Break-in typically takes a lot longer than 8,000 miles, my SRT is still breaking-in, as evidenced by my recent UOA. Our truck is now probably broken-in, as it seems to have settled down to what's pretty normal for that engine.

And that's what used oil analysis is about, finding out what's normal for your equipment, and then tracking for deviations. An engine that is still in the break-in phase will naturally show a trend-down tendency as the miles accrue and eventually, those numbers will settle. Of course the tool is also not supposed to be used to contrast different oils with each other in this manner. It takes hundreds of thousands of miles and hundreds of samples statistically analyzed as @dnewton3 has posted recently. Though I appreciate tear-down analysis isn't a practical proposition, despite being the correct tool for the job.

We should be careful about drawing conclusions about viscosity without looking at the virgin viscosities. The Mobil oil starts out 2.5cSt thinner than the Valvoline at 18cSt vs 20.5cSt. So, all of these results are in the context of that difference.

An example, if I use a viscosity calculator and put in 18cSt as the starting visc for M1 15W-50 and then put in 1.37% of 0.5cSt fuel, the resultant viscosity is 17. Of course a viscosity calculator doesn't work properly on dissimilar fluids, but it should give an idea here. If I bump that to 2.53% fuel, I get 16.2cSt.

So, deviation from calculated:
1. 1.37% fuel: 4.3% visc loss (17cSt vs 16.3cSt actual)
2. 2.53% fuel: 4.5% visc loss (16.2cSt vs 15.5cSt actual)

Now, let's do it for VR1. I put in 20.5cSt as the starting visc, then put in 2.36% of 0.5cSt fuel, the resultant viscosity is 18.48. I bump that to 1.84% and its 18.9cSt. Bump it to 2.43% and it's 18.42.

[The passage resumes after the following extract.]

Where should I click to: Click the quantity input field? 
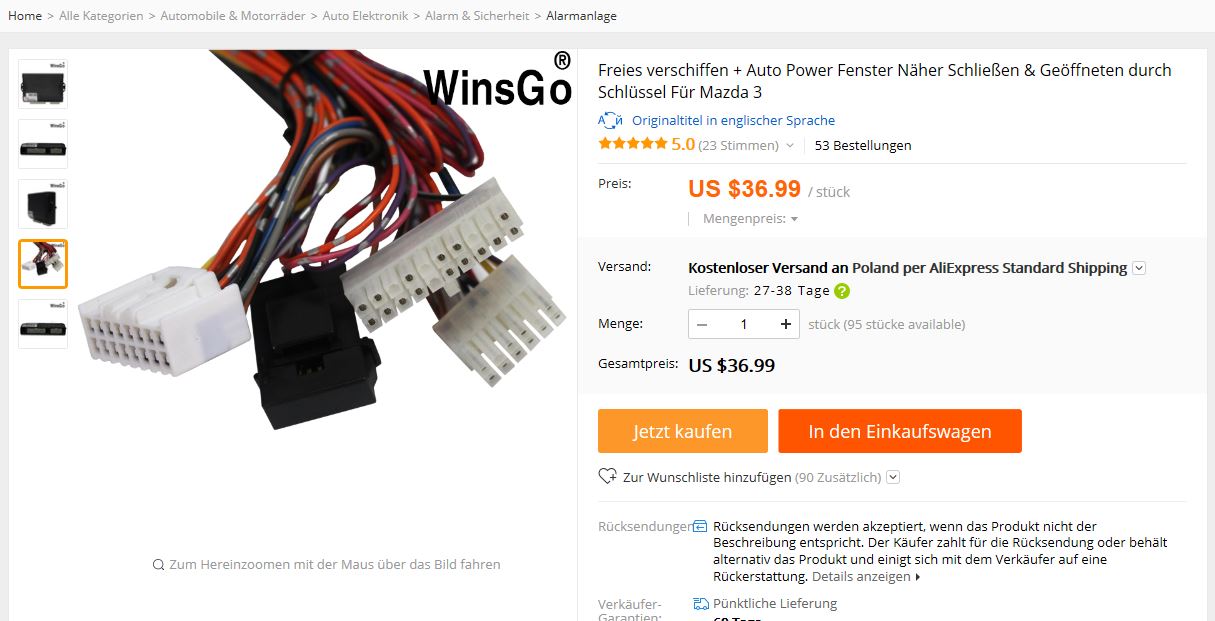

deviation from calculated:
1. 2.36% fuel: 10.0% visc loss (18.48cSt vs 16.8cSt actual)
2. 1.84% fuel: 11.8% visc loss (18.9cSt vs 16.9cSt actual)
3. 2.43% fuel: 12.3% visc loss (18.42 vs 16.4cSt actual)

I have a thread on this imperfect method of determining visc loss from fuel dilution here:

But the takeaway here is that even if the visc loss for fuel isn't perfect, the deviation, applied universally here, still gives us a useful result.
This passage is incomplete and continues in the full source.